Hava Kuvvetlerimizin ve Deniz Kuvvetlerimizin planlarını F-35’e göre kurduğunu ve böyle bir ambargoda maalesef büyük zorluklar yaşayacağımızı daha önce yazdığımız yazılarımızda belirtmiştik. Yazımızın başının gayet iç karartıcı olduğunun farkındayız. İç karartıcı bir yazı yazmayı tabii ki bizde istemiyoruz lakin içerisinde bulunduğumuz konjonktür bizi böyle yazılar yazmaya zorluyor.

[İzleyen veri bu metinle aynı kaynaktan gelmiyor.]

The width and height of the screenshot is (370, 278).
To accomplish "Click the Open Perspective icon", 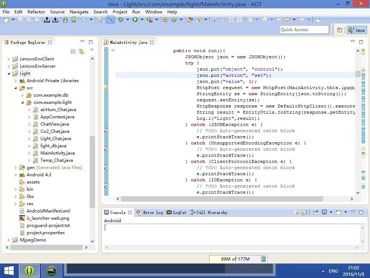I will [x=340, y=30].
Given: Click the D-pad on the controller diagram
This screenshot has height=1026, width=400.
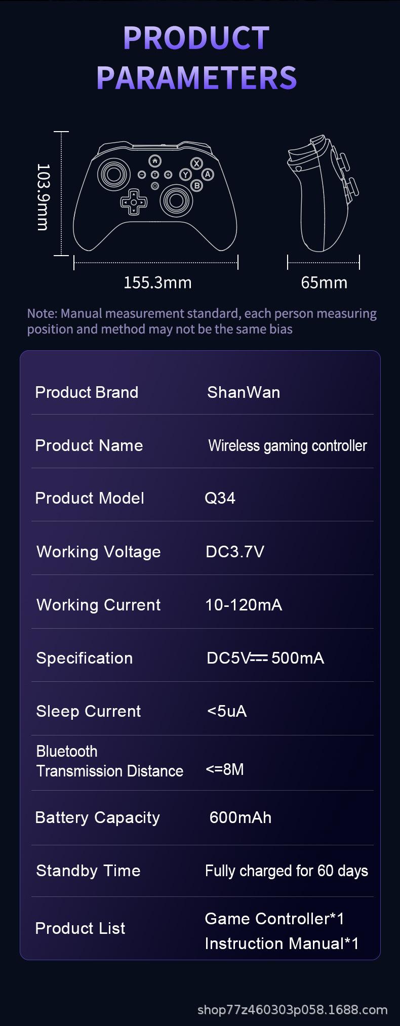Looking at the screenshot, I should (x=133, y=202).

Yine de bu iç karartma olayını bir kenara bırakırsak biz bilgimiz dâhilinde, resmileşen ve uzun sürecek bir ambargo’da neler yapılabilir bunları anlatmaya çalışalım:

Trump yasayı onayladığı takdirde hemen Dassault Rafale, Eurofighter Typhoon ve JAS-39 Gripen savaş uçakları için teklifler istenmeli ve buradan gelecek sonuca göre seçim yapılmalı. Önümüzde teklif olmadığı için biz şuan ne dersek yalan olur o yüzden şu uçak olsun diyemiyoruz. Ancak tabii ki şartlarımıza uyan bir tercih yapmalıyız. Bu şartlar kısaca Türkiye’nin ürettiği silah sistemleri ve harici diğer yardımcı sistemlerin alınacak uçakta sorunsuz olarak kullanabilmek için entegrasyon konusunda bir kısıtlama olmaması, sınırsız yedek parça erişimi, modernizasyon projelerinden faydalanma ve tabi uygun birim maliyeti olarak özetlenebilir. Bu şartların karşılanabilirliğine göre bir tercih yapabiliriz.

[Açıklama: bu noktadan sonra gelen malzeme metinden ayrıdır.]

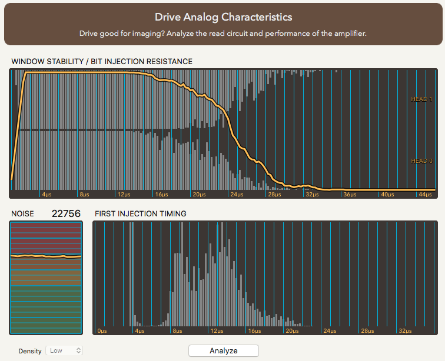Open the Density dropdown showing Low
The height and width of the screenshot is (361, 445).
(x=65, y=350)
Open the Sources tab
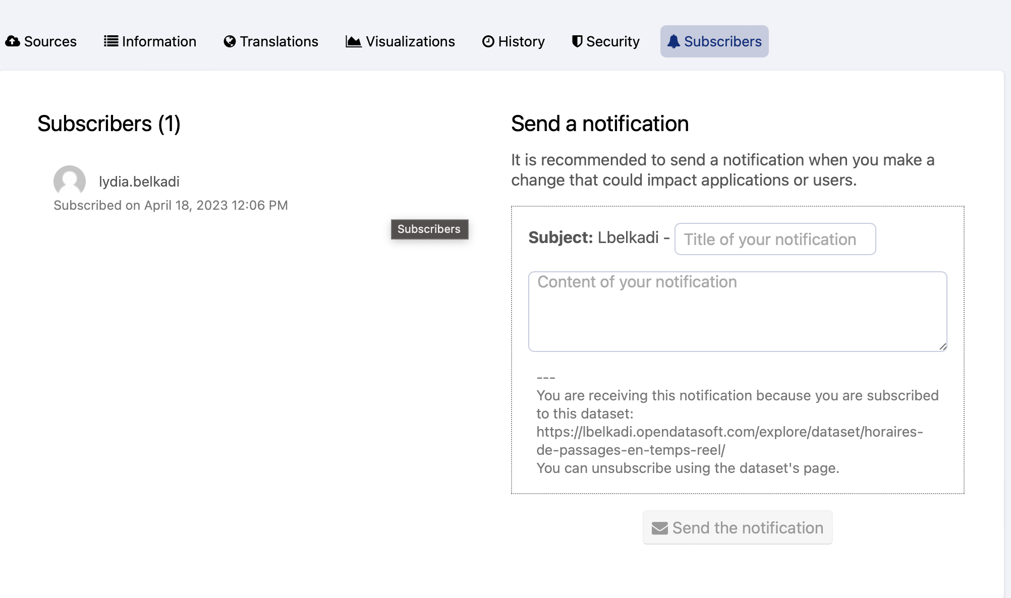1011x598 pixels. (41, 41)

Eğer Avrupa’da Türkiye’ye uçak vermeyi reddederse bu defa farklı bir girişimde bulunabiliriz. Başlangıç olarak aslında yukarıda yazmam gereken fakat buraya sarkan bir Hürjet konusuna değinmek istiyorum. Türkiye şuan özellikle F-16’ların ömrünü uzatmak için ivedilikle Hürjet projesine hız vermeli. Tabi şu kadar zaman içerisinde yapılsın demek gibi bir lüksümüz yok fakat ne kadar çabuk o kadar iyi olduğunu söyleyebiliriz. Özellikle yakın hava desteği (CAS) dediğimiz görev tipinde ve terör örgütüne ait hedeflerin vurulmasında F-16 yerine Hürjet kullanmaya başladığımızda operasyon maliyetlerini gayet iyi bir oranda düşüreceğimiz ve artık daha da önemlisi F-16’larımızın gövde ömürlerinden tasarruf edebileceğimizi söyleyebiliriz. Türkiye şuandan itibaren Hürjet başta olmak üzere, Akıncı TİHA, ATAK-2 ve Hürkuş-C gibi platformların çalışmalarına hız vermeli ve bununla beraber Hisar hava savunma projelerine de son sürat devam etmeli. Bu projeler sayesinde en azından F-16 savaş uçaklarımızın ömründen büyük oranda tasarruf gerçekleştirebilir ve terör operasyonlarından ziyade Türkiye karşıtı ülkelere karşı konsantre olmasını sağlayabiliriz. Bunlar kısa süreli bir ambargo için ideal bir çözüm olsa da uzun süreli bir ambargo için yeterli bir adım değil maalesef.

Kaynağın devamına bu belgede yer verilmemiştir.